Canadian consumers may soon have more affordable electric vehicle options thanks to a recent agreement between Canada and China. The deal, finalized in January 2026, allows for 49,000 Chinese-made EVs to be imported annually at a tariff rate of 6.1%, a significant drop from the previous 100% surtax. This could lead to lower prices and increased EV adoption across the country, aligning with Canada's goals for reducing emissions.
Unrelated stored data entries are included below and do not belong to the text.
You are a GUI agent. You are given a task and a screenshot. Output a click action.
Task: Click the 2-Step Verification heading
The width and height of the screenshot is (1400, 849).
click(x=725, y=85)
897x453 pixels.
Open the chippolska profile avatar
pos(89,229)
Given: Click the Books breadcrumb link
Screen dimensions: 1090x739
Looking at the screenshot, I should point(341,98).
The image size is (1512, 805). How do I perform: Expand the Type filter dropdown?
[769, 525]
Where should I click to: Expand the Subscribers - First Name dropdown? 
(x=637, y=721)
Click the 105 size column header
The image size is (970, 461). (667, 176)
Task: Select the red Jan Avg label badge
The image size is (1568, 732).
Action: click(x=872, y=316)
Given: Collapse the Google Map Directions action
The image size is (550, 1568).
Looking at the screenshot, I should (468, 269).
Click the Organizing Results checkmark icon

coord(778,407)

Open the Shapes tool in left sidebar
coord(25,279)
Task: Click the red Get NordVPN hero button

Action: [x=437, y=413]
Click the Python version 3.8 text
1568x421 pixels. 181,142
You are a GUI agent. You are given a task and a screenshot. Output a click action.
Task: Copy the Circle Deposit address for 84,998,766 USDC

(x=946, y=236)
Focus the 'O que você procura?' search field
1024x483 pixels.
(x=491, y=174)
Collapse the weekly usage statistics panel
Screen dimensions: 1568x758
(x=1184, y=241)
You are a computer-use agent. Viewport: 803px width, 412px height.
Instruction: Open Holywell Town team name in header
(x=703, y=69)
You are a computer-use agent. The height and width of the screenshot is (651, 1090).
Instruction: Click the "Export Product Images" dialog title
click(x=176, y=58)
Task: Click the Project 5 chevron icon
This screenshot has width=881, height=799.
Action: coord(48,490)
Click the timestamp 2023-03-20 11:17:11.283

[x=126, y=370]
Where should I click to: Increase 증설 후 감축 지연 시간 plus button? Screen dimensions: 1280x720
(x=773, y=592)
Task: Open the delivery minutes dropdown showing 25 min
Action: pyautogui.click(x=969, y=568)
However, the agreement has sparked debate, with some industry experts and politicians raising concerns about its potential impact on the Canadian auto sector. Unifor National President Lana Payne described the deal as a "self-inflicted wound" to the Canadian auto industry, arguing that it would give an advantage to Chinese EVs backed by state subsidies and potentially put Canadian jobs at risk. Ontario Premier Doug Ford echoed these concerns, calling the deal "lopsided" and worrying about the impact on access to the U. S. market for Canadian automakers.
Despite the concerns, Prime Minister Mark Carney has defended the agreement, stating that the influx of Chinese EVs would represent a small percentage of the overall vehicle sales in Canada. He also noted that by 2030, half of the imported EVs must be priced under $35,000 CAD, making them more accessible to budget-conscious buyers. Dan Park, CEO of Clutch, believes that increased competition will generally benefit consumers.
The federal government's recent reinstatement of a $5,000 federal EV rebate excludes Chinese-made EVs, creating a two-tiered market. This policy aims to incentivize the purchase of EVs from domestic and free-trade countries, while Chinese imports do not receive this price cushion. Whether the benefits of cheaper EVs outweigh the potential risks to the domestic auto industry remains to be seen, but the deal is poised to reshape the Canadian EV market in the coming years.